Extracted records
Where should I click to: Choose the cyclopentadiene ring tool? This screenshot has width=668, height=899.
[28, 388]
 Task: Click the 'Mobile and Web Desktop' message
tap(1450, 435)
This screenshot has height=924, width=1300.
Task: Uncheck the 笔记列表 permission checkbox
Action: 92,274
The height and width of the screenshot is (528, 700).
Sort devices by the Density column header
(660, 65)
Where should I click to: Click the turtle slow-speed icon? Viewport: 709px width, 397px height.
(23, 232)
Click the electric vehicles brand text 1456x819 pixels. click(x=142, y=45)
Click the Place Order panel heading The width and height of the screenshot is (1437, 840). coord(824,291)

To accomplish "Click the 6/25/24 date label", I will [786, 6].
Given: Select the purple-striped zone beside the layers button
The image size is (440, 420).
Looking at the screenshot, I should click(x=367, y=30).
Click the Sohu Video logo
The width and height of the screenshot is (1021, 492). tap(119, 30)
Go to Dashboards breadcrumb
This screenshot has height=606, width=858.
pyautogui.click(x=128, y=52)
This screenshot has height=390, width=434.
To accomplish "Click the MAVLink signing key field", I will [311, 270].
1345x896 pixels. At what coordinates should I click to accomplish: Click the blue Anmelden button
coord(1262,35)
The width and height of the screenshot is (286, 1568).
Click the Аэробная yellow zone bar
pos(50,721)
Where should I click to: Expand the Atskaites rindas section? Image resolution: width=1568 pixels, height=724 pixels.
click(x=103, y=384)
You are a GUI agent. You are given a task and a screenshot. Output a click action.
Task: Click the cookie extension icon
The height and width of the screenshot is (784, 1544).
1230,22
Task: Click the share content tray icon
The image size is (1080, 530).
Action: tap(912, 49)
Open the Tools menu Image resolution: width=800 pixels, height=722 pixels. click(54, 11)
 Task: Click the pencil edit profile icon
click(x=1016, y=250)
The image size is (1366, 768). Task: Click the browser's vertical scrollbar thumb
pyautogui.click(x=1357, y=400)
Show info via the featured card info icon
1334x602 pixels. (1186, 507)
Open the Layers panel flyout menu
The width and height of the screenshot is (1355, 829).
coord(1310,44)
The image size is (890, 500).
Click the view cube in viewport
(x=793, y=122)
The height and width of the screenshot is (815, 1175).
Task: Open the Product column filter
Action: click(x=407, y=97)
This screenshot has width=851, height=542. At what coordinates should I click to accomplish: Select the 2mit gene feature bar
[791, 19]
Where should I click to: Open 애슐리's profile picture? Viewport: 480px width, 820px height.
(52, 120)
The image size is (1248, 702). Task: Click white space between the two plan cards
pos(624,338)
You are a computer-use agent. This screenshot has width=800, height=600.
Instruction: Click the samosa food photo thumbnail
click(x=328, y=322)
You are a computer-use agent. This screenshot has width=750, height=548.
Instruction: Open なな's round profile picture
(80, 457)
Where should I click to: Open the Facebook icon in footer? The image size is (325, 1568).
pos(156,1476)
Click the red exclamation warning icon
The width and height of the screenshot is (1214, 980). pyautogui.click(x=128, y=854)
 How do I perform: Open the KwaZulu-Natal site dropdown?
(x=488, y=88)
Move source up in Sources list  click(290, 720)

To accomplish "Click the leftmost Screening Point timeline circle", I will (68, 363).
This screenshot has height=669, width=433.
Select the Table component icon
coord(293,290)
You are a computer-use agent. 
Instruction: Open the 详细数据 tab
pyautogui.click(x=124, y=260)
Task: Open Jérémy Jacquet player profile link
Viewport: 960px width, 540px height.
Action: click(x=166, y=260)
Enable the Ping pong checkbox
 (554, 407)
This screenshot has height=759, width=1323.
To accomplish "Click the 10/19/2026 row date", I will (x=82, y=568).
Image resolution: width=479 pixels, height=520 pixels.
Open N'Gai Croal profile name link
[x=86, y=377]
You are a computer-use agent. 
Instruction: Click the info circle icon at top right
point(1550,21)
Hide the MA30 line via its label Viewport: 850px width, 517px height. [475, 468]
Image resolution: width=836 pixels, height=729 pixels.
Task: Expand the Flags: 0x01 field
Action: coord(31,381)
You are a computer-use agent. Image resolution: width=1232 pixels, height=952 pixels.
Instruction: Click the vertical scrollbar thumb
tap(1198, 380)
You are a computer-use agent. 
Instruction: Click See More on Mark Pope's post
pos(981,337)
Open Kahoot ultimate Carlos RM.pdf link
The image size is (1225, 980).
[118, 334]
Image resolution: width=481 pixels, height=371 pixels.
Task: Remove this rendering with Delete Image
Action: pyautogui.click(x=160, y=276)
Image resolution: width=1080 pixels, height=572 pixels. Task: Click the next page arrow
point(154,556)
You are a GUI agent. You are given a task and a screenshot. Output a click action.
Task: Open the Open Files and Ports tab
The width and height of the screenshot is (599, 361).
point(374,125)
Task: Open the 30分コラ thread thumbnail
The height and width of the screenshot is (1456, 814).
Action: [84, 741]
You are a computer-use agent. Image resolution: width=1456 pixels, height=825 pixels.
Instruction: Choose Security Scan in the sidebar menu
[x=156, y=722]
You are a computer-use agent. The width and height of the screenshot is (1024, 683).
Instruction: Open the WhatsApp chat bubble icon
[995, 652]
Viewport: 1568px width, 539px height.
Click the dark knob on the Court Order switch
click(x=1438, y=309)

_Exercise goal_. Each record above should be transcribed exactly.

_Answer to the exercise_.
Where should I click to: Choose the cyclopentadiene ring tool? This screenshot has width=668, height=899.
[28, 388]
 Task: Click the 'Mobile and Web Desktop' message
tap(1450, 435)
This screenshot has height=924, width=1300.
Task: Uncheck the 笔记列表 permission checkbox
Action: 92,274
The height and width of the screenshot is (528, 700).
Sort devices by the Density column header
(660, 65)
Where should I click to: Click the turtle slow-speed icon? Viewport: 709px width, 397px height.
(23, 232)
Click the electric vehicles brand text 1456x819 pixels. click(x=142, y=45)
Click the Place Order panel heading The width and height of the screenshot is (1437, 840). coord(824,291)

To accomplish "Click the 6/25/24 date label", I will [786, 6].
Given: Select the purple-striped zone beside the layers button
The image size is (440, 420).
Looking at the screenshot, I should click(x=367, y=30).
Click the Sohu Video logo
The width and height of the screenshot is (1021, 492). tap(119, 30)
Go to Dashboards breadcrumb
This screenshot has height=606, width=858.
pyautogui.click(x=128, y=52)
This screenshot has height=390, width=434.
To accomplish "Click the MAVLink signing key field", I will [311, 270].
1345x896 pixels. At what coordinates should I click to accomplish: Click the blue Anmelden button
coord(1262,35)
The width and height of the screenshot is (286, 1568).
Click the Аэробная yellow zone bar
pos(50,721)
Where should I click to: Expand the Atskaites rindas section? Image resolution: width=1568 pixels, height=724 pixels.
click(x=103, y=384)
You are a GUI agent. You are given a task and a screenshot. Output a click action.
Task: Click the cookie extension icon
The height and width of the screenshot is (784, 1544).
1230,22
Task: Click the share content tray icon
The image size is (1080, 530).
Action: tap(912, 49)
Open the Tools menu Image resolution: width=800 pixels, height=722 pixels. click(54, 11)
 Task: Click the pencil edit profile icon
click(x=1016, y=250)
The image size is (1366, 768). Task: Click the browser's vertical scrollbar thumb
pyautogui.click(x=1357, y=400)
Show info via the featured card info icon
1334x602 pixels. (1186, 507)
Open the Layers panel flyout menu
The width and height of the screenshot is (1355, 829).
coord(1310,44)
The image size is (890, 500).
Click the view cube in viewport
(x=793, y=122)
The height and width of the screenshot is (815, 1175).
Task: Open the Product column filter
Action: click(x=407, y=97)
This screenshot has width=851, height=542. At what coordinates should I click to accomplish: Select the 2mit gene feature bar
[791, 19]
Where should I click to: Open 애슐리's profile picture? Viewport: 480px width, 820px height.
(52, 120)
The image size is (1248, 702). Task: Click white space between the two plan cards
pos(624,338)
You are a computer-use agent. This screenshot has width=800, height=600.
Instruction: Click the samosa food photo thumbnail
click(x=328, y=322)
You are a computer-use agent. This screenshot has width=750, height=548.
Instruction: Open なな's round profile picture
(80, 457)
Where should I click to: Open the Facebook icon in footer? The image size is (325, 1568).
pos(156,1476)
Click the red exclamation warning icon
The width and height of the screenshot is (1214, 980). pyautogui.click(x=128, y=854)
 How do I perform: Open the KwaZulu-Natal site dropdown?
(x=488, y=88)
Move source up in Sources list  click(290, 720)

To accomplish "Click the leftmost Screening Point timeline circle", I will (68, 363).
This screenshot has height=669, width=433.
Select the Table component icon
coord(293,290)
You are a computer-use agent. 
Instruction: Open the 详细数据 tab
pyautogui.click(x=124, y=260)
Task: Open Jérémy Jacquet player profile link
Viewport: 960px width, 540px height.
Action: click(x=166, y=260)
Enable the Ping pong checkbox
 (554, 407)
This screenshot has height=759, width=1323.
To accomplish "Click the 10/19/2026 row date", I will (x=82, y=568).
Image resolution: width=479 pixels, height=520 pixels.
Open N'Gai Croal profile name link
[x=86, y=377]
You are a computer-use agent. 
Instruction: Click the info circle icon at top right
point(1550,21)
Hide the MA30 line via its label Viewport: 850px width, 517px height. [475, 468]
Image resolution: width=836 pixels, height=729 pixels.
Task: Expand the Flags: 0x01 field
Action: coord(31,381)
You are a computer-use agent. Image resolution: width=1232 pixels, height=952 pixels.
Instruction: Click the vertical scrollbar thumb
tap(1198, 380)
You are a computer-use agent. 
Instruction: Click See More on Mark Pope's post
pos(981,337)
Open Kahoot ultimate Carlos RM.pdf link
The image size is (1225, 980).
[118, 334]
Image resolution: width=481 pixels, height=371 pixels.
Task: Remove this rendering with Delete Image
Action: pyautogui.click(x=160, y=276)
Image resolution: width=1080 pixels, height=572 pixels. Task: Click the next page arrow
point(154,556)
You are a GUI agent. You are given a task and a screenshot. Output a click action.
Task: Open the Open Files and Ports tab
The width and height of the screenshot is (599, 361).
point(374,125)
Task: Open the 30分コラ thread thumbnail
The height and width of the screenshot is (1456, 814).
Action: [84, 741]
You are a computer-use agent. Image resolution: width=1456 pixels, height=825 pixels.
Instruction: Choose Security Scan in the sidebar menu
[x=156, y=722]
You are a computer-use agent. The width and height of the screenshot is (1024, 683).
Instruction: Open the WhatsApp chat bubble icon
[995, 652]
Viewport: 1568px width, 539px height.
Click the dark knob on the Court Order switch
click(x=1438, y=309)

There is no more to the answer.